Bankruptcy Courts cannot perform Loan Modifications

I watched a middle-aged widow lose her home recently. Her story was familiar. She owned her simple brick residence outright until four years ago, when a mortgage broker stopped by and offered her a loan too good to be true. In exchange for taking on a modest monthly payment, she could make some needed repairs and consolidate other debts.

More sophisticated than many borrowers, she realized she was getting an adjustable-rate mortgage. But what she didn't realize was that, it is the biggest "bait-and-switch" ever pulled by an entire industry. Her rate was adjusted periodically, ever upward. When it hit 14 percent, her social worker's salary could no longer cover the payments.

I watched this story unfold in court, from my seat in a bankruptcy judge's chair. While a Chapter 13 filing temporarily stopped the foreclosure on this woman's home, it did little more than buy a few months' time.

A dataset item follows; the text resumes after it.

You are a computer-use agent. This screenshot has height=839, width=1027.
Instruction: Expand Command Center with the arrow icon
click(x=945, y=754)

Under existing law, bankruptcy courts cannot modify the terms of home mortgages. To keep her home, this debtor needed to demonstrate sufficient income not only to make her ongoing payments, but also to cover the payments she had defaulted on.

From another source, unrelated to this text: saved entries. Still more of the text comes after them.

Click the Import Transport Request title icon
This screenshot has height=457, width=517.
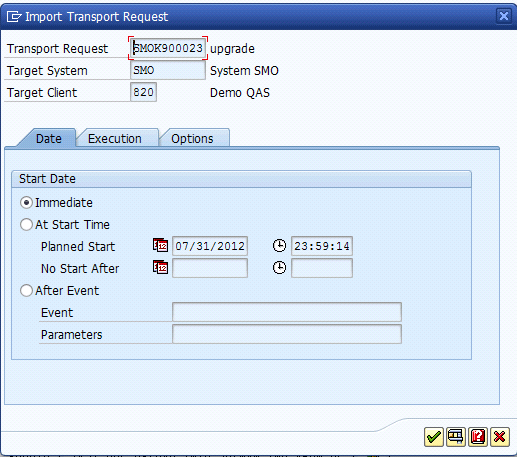[14, 16]
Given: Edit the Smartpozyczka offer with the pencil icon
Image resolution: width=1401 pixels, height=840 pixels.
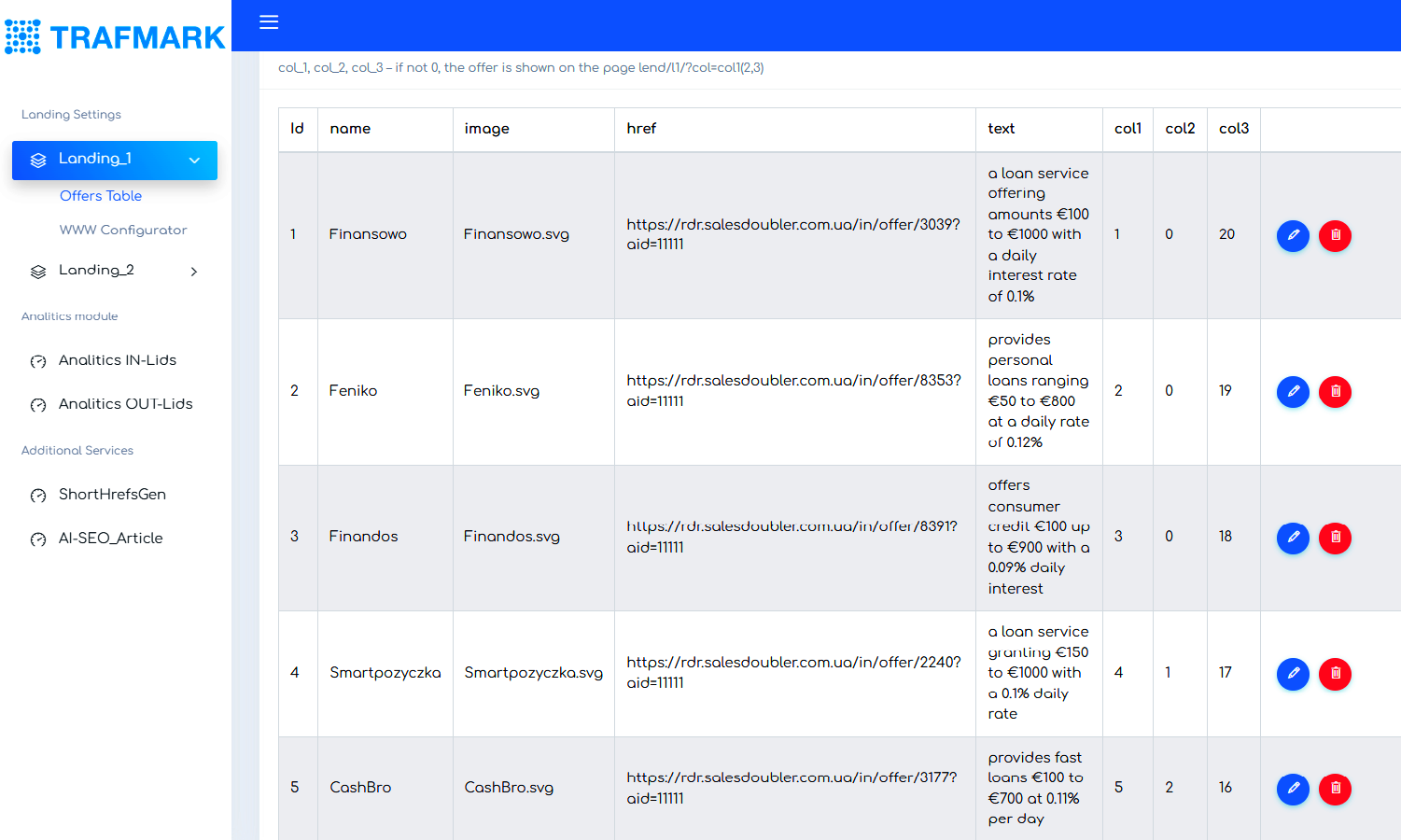Looking at the screenshot, I should [1293, 673].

Homeowners are the only ones who cannot modify the terms of their secured debts in bankruptcy. Corporate America flocks to bankruptcy courts to do precisely this – to restructure and reamortize loans whose conditions they find onerous or can no longer meet. Airlines are still flying and auto-parts makers still operating, because they have used this powerful tool of the bankruptcy process.

For more than a year, a number of legislators, academics, and judges have advocated removing this ban on loan modifications, to help curb the increasing number of foreclosures.

Obviously, it would be better for the homeowner and the community in which she lives; if instead of another abandoned house tied up in foreclosure, her residence would be owned by a taxpaying citizen like her. Lenders are not going to get their interest return, but instead of the total recovery, limited to the proceeds from a foreclosure sale in a depressed market; any deficiency owed by the homeowner will be discharged as part of her bankruptcy. No one has been able to explain to me, why it is not better for mortgage holders to get a fair return of principal, though at a lower interest rate, than to take a lump sum through foreclosure that is probably much less than the value of the note.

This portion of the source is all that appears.